Kamper Steur
(gerecht Nederlandse dis)
4 personen:
8 eieren
1 eetlepels grove mosterd
Vis, kip of groente bouillon (kant en klaar in pot)
40 gr boter
40 gr bloem
zout en peper
2 dl kookroom
peterselie en bieslook
Bereidingswijze:
Kook de eieren 6 á 8 minuten en spoel ze af met koud water.
Maak ondertussen een roux van de uitgebruiste boter (zonder te kleuren) en de bloem.
Deze goed mengen en 2 min door verhitten op een laag vuur zodat de bloem gaar is.
Dit zorgt voor een goede binding en voorkomt schiften.
Voeg de bouillon toe en roer dit tot een gladde saus. Voeg de mosterd en de room toe. Doormengen en niet meer koken. Op smaak brengen met zout en peper.
Snij de peterselie en bieslook fijn.
Dresseer in een ondiepe schotel de gepelde hard gekookte eieren en halveer deze.
Met de bolle kant naar boven.

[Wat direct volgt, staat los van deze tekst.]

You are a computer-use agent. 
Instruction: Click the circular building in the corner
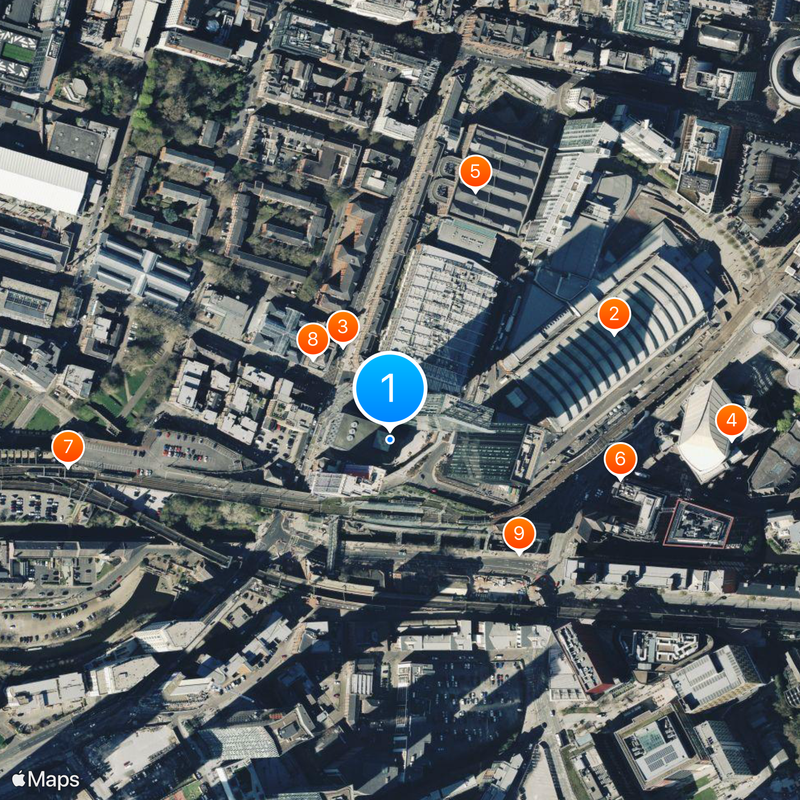(x=786, y=69)
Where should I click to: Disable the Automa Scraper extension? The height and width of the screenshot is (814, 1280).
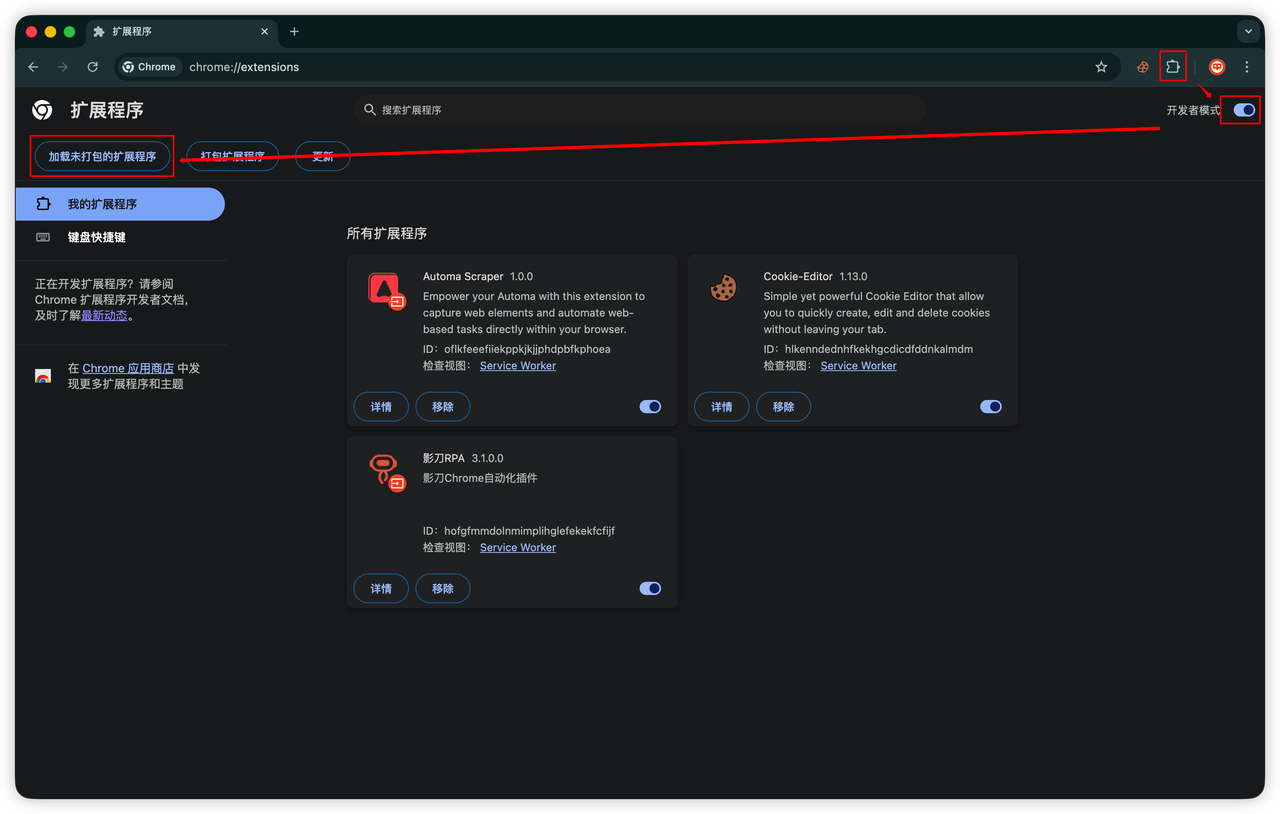coord(650,407)
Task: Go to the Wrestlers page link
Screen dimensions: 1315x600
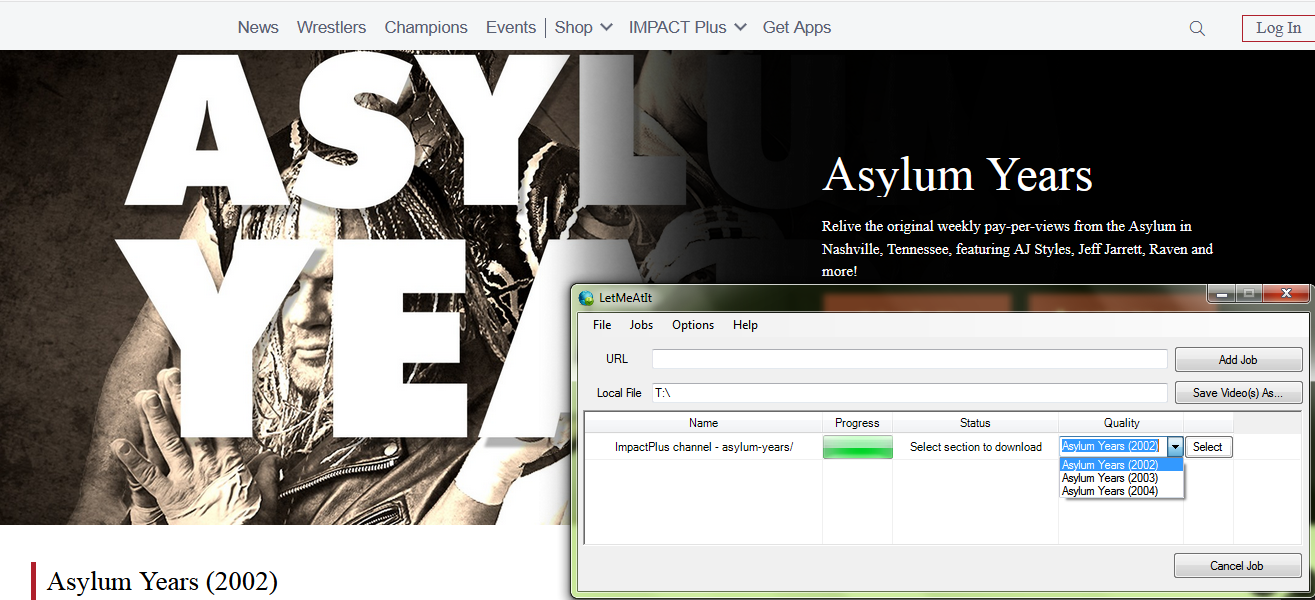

Overgiet de eieren met de saus en garneer het geheel met de gehakte kruiden.
Serveer hierbij kruimige aardappelen of stoet.( vloer gebakken bruinbrood). Serveer gemengde sla bij.
Ariën Beersma
De steur met de bel
De burgemeester en schepenen van Kampen waren in vroeger tijd eens zeer vereerd met het werkbezoek dat de Bisschop aan Kampen zou brengen.Ze besloten dan ook dat de bisschop een luxe feestmaal voorgeschoteld diende te krijgen. Vissers in Kampen vingen hiervoor een uitzonderlijk grote steur uit de rivier de IJssel. Een goed bereide steur zou de bisschop doen watertanden, zodat hiermee de stadsbestuurders van deze stad schone sier konden maken. De steur lag bijna bij de beste koks van Kampen klaar om gefileerd te worden, toen men te horen kreeg dat de bisschop was verhinderd wegens ziekte.
De kans dat ze ooit weer een steur met een vergelijkbare omvang zouden vangen werd echter uiterst klein ingeschat. Ze besloten daarom de steur, die gelukkig nog in een zeer grote teil rondjes aan het zwemmen was, van een zilveren bel te voorzien. Zo konden ze hem in de toekomst door het geluid van de bel terug vinden, als de bisschop na herstel van zijn ziekte weer op bezoek zou komen. Korte tijd later werd het nieuwe bezoek van de bisschop aangekondigd. Het stadsbestuur van Kampen liep dagenlang langs de oevers van de IJssel te luister, maar ze hoorden niets en de steur liet zich echter niet te vangen. De plaatselijke kok maakte uit nood Kampersteur en serveerde dit gerecht uiteraard met de gangbare saus bij een dergelijk “vis-“gerecht : mosterdsaus. En de plaatselijke mosterdmaker was als goede katholiek blij de mosterd te mogen leveren…..”
Het was trouwens rond 1400 gebruikelijk, toen er in de IJssel nog rijkelijk zalm en steur zwommen, om grote steuren aan een touw in een speciale arm van de IJssel te bewaren. Zodat gegoede burgers van die stad op kerkelijke vastendagen ( en dat waren er in die tijd vele) zich aan de vastenregels kon houden en toch rijkelijk kon eten.